◆ **EXERCISE INSTRUCTIONS**
Go to the line containing "Task: Click the Print file icon" below; retype it and all following lines exactly, and leave out the pictures.

Screenshot grounding data:

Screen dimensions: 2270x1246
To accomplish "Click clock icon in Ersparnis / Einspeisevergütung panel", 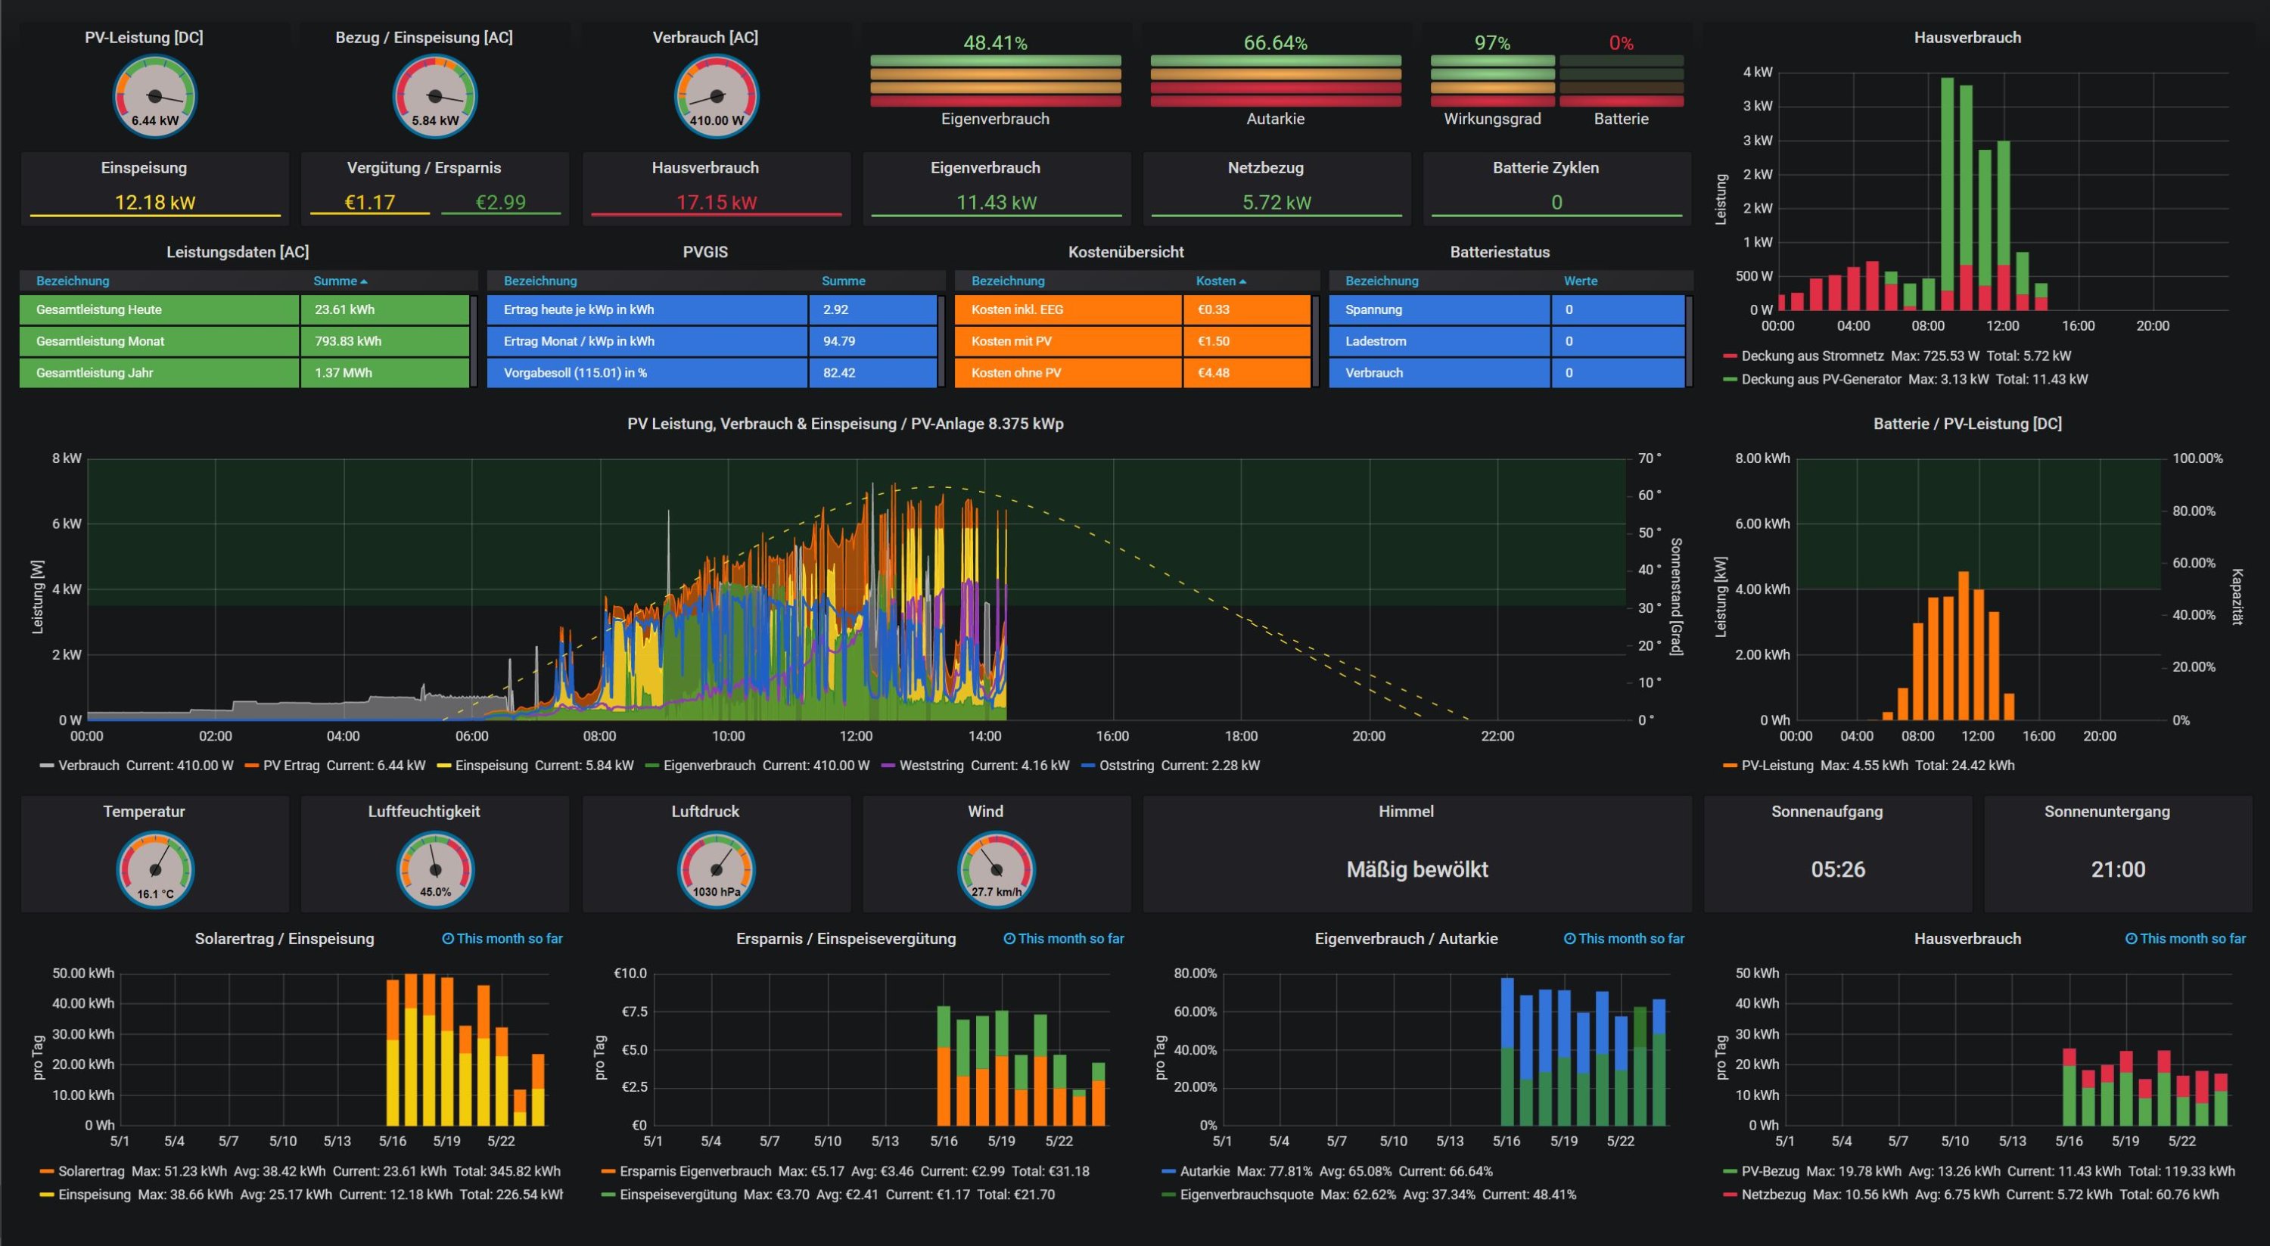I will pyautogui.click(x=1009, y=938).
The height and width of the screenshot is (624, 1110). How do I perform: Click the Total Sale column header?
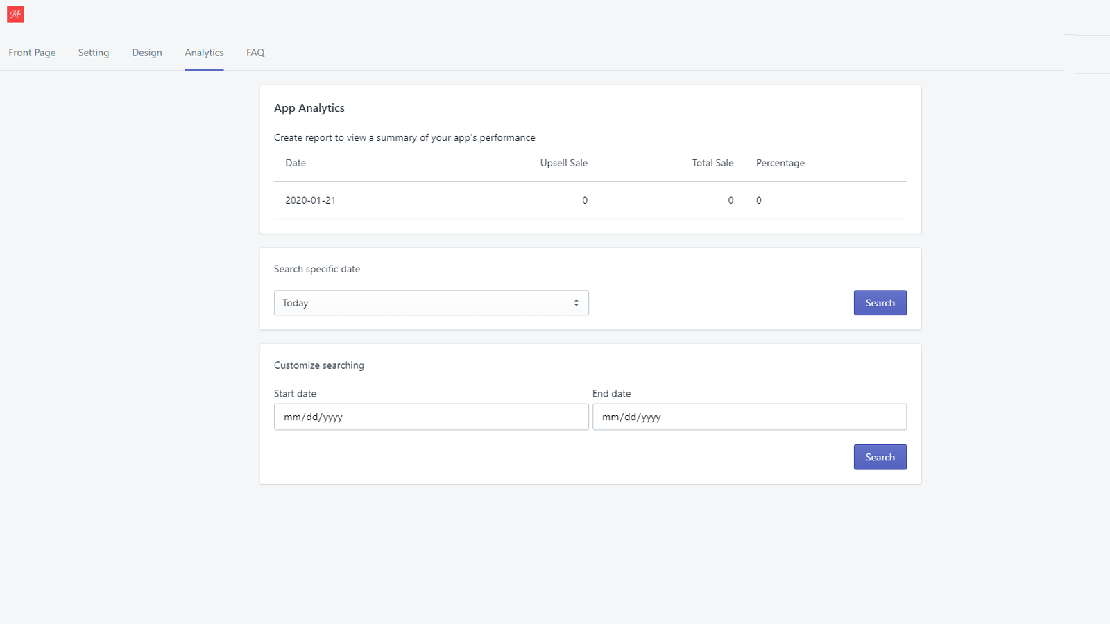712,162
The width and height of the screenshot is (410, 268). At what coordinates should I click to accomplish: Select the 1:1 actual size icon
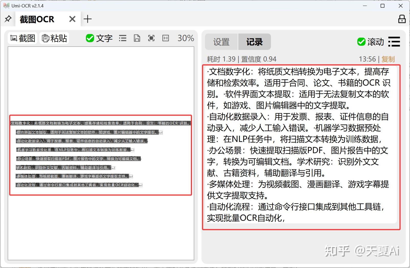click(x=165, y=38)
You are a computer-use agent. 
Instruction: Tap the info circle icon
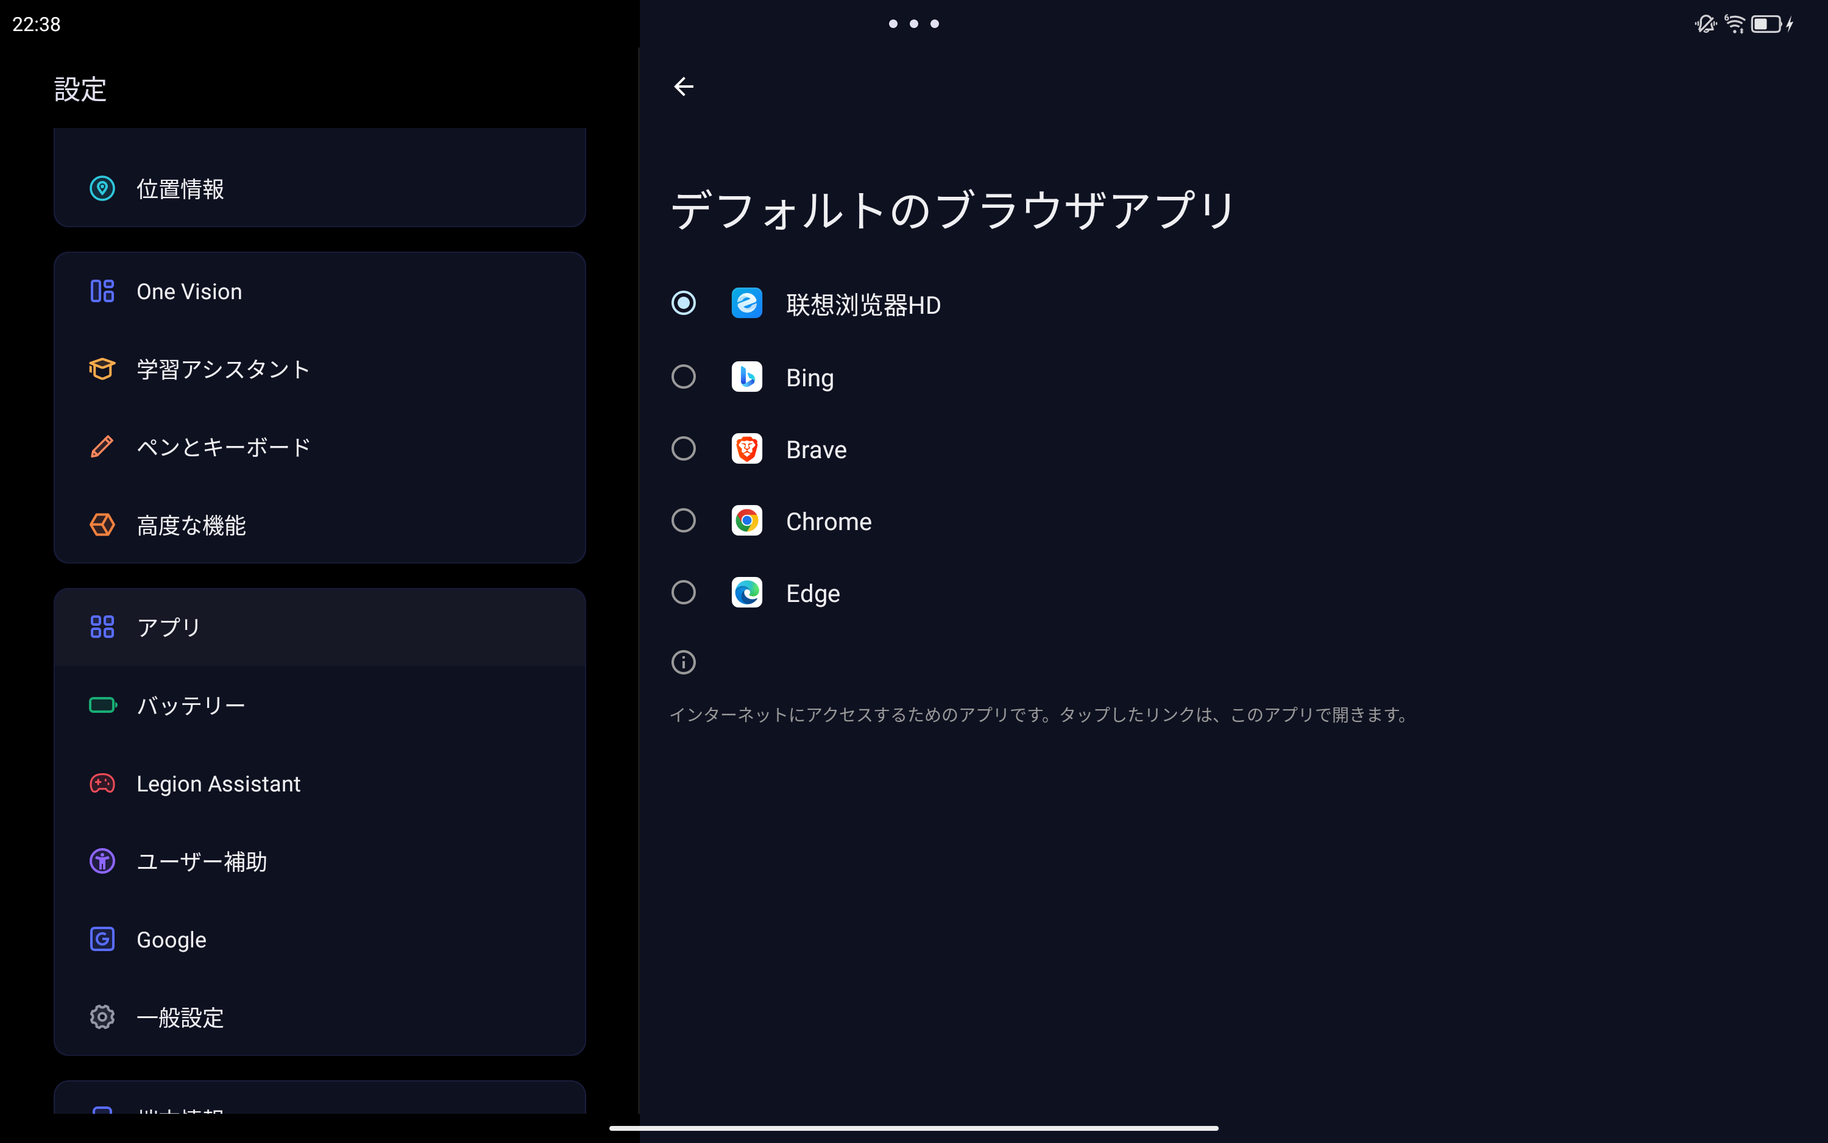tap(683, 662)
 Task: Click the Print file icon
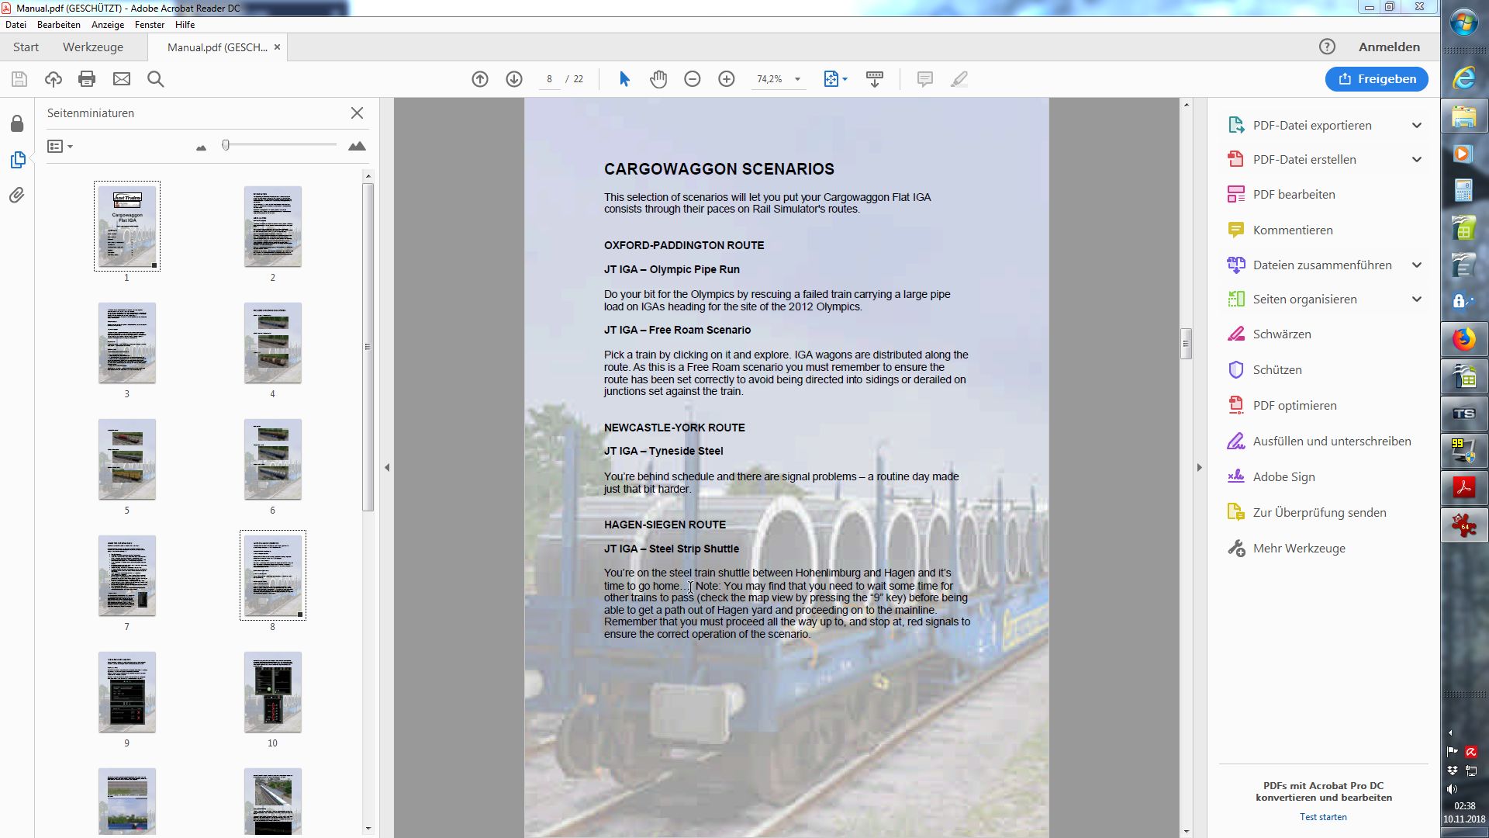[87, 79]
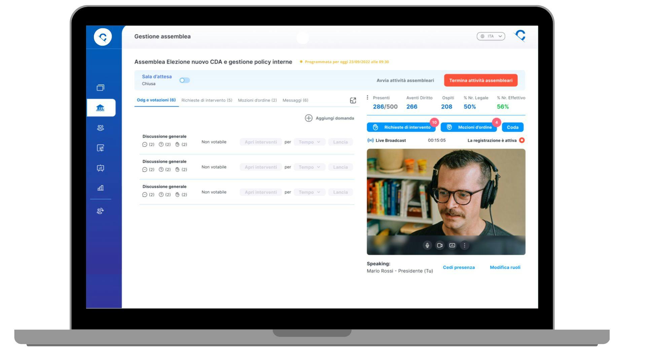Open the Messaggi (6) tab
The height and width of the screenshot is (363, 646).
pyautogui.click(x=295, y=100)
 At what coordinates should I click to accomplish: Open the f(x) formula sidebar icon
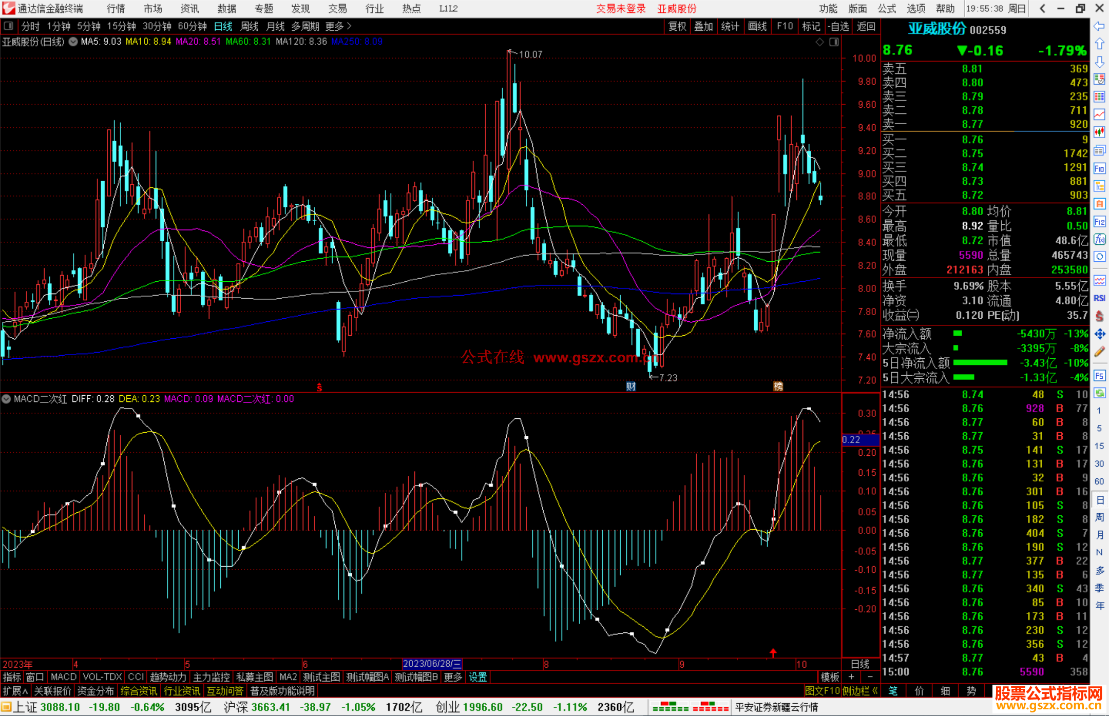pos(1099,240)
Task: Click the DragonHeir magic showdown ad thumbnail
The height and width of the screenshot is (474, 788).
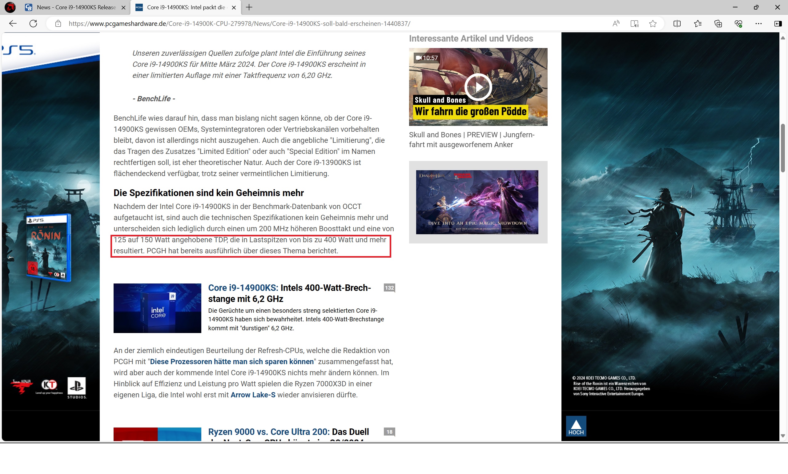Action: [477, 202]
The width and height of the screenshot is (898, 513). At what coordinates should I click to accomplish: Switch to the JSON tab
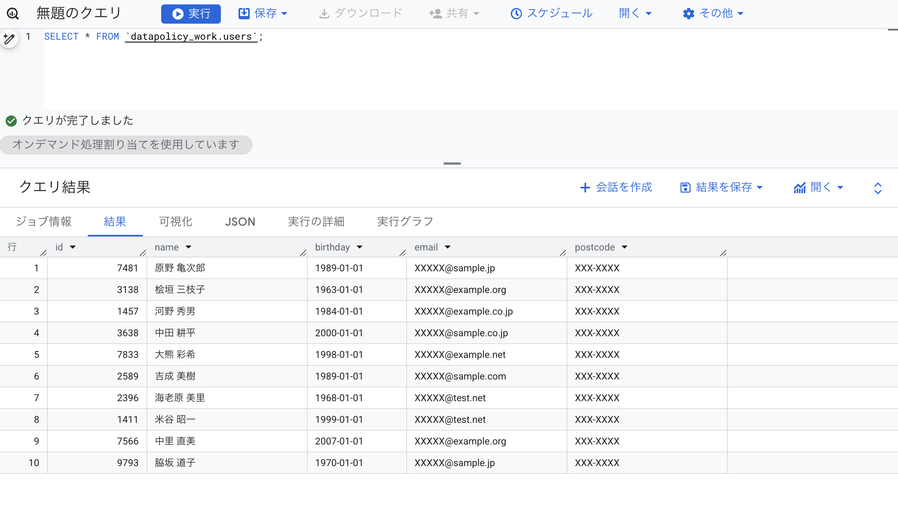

◆ **TASK SOLUTION**
 Task: Click the Print file icon
[87, 79]
Open the Messaggi (6) tab
The height and width of the screenshot is (363, 646).
pyautogui.click(x=295, y=100)
 At what coordinates should I click to accomplish: Open the f(x) formula sidebar icon
pos(1099,240)
Task: Click the DragonHeir magic showdown ad thumbnail
The height and width of the screenshot is (474, 788).
Action: [477, 202]
The width and height of the screenshot is (898, 513). At what coordinates should I click to accomplish: Switch to the JSON tab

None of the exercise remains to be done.